* [SHORT EXERCISE]: Format as a numbered list the lines below, from the line containing "I will coord(202,670)." through the last line, with blank lines omitted.

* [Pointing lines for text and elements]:

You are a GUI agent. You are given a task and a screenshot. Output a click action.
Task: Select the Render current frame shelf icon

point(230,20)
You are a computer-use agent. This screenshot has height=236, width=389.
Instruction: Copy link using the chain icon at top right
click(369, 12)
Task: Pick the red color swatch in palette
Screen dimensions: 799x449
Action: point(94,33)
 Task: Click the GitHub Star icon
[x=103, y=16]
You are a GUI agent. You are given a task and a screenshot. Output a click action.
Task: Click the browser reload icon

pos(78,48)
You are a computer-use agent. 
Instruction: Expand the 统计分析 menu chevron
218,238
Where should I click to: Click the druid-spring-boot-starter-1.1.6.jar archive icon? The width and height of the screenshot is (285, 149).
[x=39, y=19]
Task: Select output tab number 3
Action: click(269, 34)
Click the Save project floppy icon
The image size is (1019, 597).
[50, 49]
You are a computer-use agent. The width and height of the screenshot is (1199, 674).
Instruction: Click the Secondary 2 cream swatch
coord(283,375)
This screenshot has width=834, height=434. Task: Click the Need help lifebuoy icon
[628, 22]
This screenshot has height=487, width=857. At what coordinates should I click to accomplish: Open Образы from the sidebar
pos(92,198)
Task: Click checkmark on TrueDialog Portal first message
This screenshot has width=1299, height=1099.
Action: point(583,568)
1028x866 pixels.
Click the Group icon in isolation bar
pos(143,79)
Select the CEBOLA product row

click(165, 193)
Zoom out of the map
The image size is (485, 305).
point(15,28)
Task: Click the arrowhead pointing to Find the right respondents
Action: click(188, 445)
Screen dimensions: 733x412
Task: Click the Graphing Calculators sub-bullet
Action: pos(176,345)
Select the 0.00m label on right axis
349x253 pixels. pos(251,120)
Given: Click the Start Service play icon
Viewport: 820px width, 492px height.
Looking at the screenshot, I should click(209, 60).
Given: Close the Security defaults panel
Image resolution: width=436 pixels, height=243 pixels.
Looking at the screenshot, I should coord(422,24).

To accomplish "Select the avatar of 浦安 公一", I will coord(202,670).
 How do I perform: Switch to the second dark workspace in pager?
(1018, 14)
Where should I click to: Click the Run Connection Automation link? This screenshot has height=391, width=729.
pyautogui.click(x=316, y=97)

* [EXPECTED ANSWER]:
1. To accomplish "Select the avatar of 浦安 公一", I will coord(202,670).
2.  How do I perform: Switch to the second dark workspace in pager?
3. (1018, 14)
4. Where should I click to: Click the Run Connection Automation link? This screenshot has height=391, width=729.
5. pyautogui.click(x=316, y=97)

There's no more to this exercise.